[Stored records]
====
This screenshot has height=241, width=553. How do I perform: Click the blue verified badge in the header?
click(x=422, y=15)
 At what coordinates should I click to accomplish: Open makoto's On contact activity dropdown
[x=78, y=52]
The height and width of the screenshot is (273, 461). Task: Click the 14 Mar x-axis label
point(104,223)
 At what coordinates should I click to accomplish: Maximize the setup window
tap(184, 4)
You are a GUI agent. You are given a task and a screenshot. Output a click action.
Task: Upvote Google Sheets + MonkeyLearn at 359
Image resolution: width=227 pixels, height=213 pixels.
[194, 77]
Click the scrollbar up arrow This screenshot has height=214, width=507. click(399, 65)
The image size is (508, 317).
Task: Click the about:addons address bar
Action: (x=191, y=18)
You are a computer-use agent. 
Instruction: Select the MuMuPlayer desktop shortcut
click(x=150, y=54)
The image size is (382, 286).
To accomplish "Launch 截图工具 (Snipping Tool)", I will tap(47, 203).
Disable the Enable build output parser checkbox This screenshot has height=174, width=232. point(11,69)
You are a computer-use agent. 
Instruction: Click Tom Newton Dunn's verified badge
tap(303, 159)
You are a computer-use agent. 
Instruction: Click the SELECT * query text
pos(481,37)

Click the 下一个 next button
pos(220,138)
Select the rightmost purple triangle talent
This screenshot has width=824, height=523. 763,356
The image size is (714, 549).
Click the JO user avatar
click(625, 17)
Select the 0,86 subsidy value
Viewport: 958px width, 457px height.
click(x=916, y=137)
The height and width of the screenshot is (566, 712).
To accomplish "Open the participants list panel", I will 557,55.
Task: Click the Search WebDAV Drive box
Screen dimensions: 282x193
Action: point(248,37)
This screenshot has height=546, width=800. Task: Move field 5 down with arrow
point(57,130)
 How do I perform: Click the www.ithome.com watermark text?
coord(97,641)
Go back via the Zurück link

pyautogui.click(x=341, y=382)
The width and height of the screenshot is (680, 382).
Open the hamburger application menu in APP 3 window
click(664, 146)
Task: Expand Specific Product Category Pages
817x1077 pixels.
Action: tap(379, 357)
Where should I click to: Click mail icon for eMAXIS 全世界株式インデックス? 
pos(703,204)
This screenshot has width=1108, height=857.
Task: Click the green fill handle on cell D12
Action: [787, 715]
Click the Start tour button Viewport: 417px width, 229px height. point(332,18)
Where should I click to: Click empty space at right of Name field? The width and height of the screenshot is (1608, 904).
====
● Task to carry out: An exact copy of all the records is the expected answer.

● Output of the task:
This screenshot has height=241, width=553. How do I perform: Click the blue verified badge in the header?
click(x=422, y=15)
 At what coordinates should I click to accomplish: Open makoto's On contact activity dropdown
[x=78, y=52]
The height and width of the screenshot is (273, 461). Task: Click the 14 Mar x-axis label
point(104,223)
 At what coordinates should I click to accomplish: Maximize the setup window
tap(184, 4)
You are a GUI agent. You are given a task and a screenshot. Output a click action.
Task: Upvote Google Sheets + MonkeyLearn at 359
Image resolution: width=227 pixels, height=213 pixels.
[194, 77]
Click the scrollbar up arrow This screenshot has height=214, width=507. click(399, 65)
The image size is (508, 317).
Task: Click the about:addons address bar
Action: (x=191, y=18)
You are a computer-use agent. 
Instruction: Select the MuMuPlayer desktop shortcut
click(x=150, y=54)
The image size is (382, 286).
To accomplish "Launch 截图工具 (Snipping Tool)", I will tap(47, 203).
Disable the Enable build output parser checkbox This screenshot has height=174, width=232. point(11,69)
You are a computer-use agent. 
Instruction: Click Tom Newton Dunn's verified badge
tap(303, 159)
You are a computer-use agent. 
Instruction: Click the SELECT * query text
pos(481,37)

Click the 下一个 next button
pos(220,138)
Select the rightmost purple triangle talent
This screenshot has width=824, height=523. 763,356
The image size is (714, 549).
Click the JO user avatar
click(625, 17)
Select the 0,86 subsidy value
Viewport: 958px width, 457px height.
click(x=916, y=137)
The height and width of the screenshot is (566, 712).
To accomplish "Open the participants list panel", I will 557,55.
Task: Click the Search WebDAV Drive box
Screen dimensions: 282x193
Action: point(248,37)
This screenshot has height=546, width=800. Task: Move field 5 down with arrow
point(57,130)
 How do I perform: Click the www.ithome.com watermark text?
coord(97,641)
Go back via the Zurück link

pyautogui.click(x=341, y=382)
The width and height of the screenshot is (680, 382).
Open the hamburger application menu in APP 3 window
click(664, 146)
Task: Expand Specific Product Category Pages
817x1077 pixels.
Action: tap(379, 357)
Where should I click to: Click mail icon for eMAXIS 全世界株式インデックス? 
pos(703,204)
This screenshot has width=1108, height=857.
Task: Click the green fill handle on cell D12
Action: [787, 715]
Click the Start tour button Viewport: 417px width, 229px height. point(332,18)
Where should I click to: Click empty space at right of Name field? The width and height of the screenshot is (1608, 904).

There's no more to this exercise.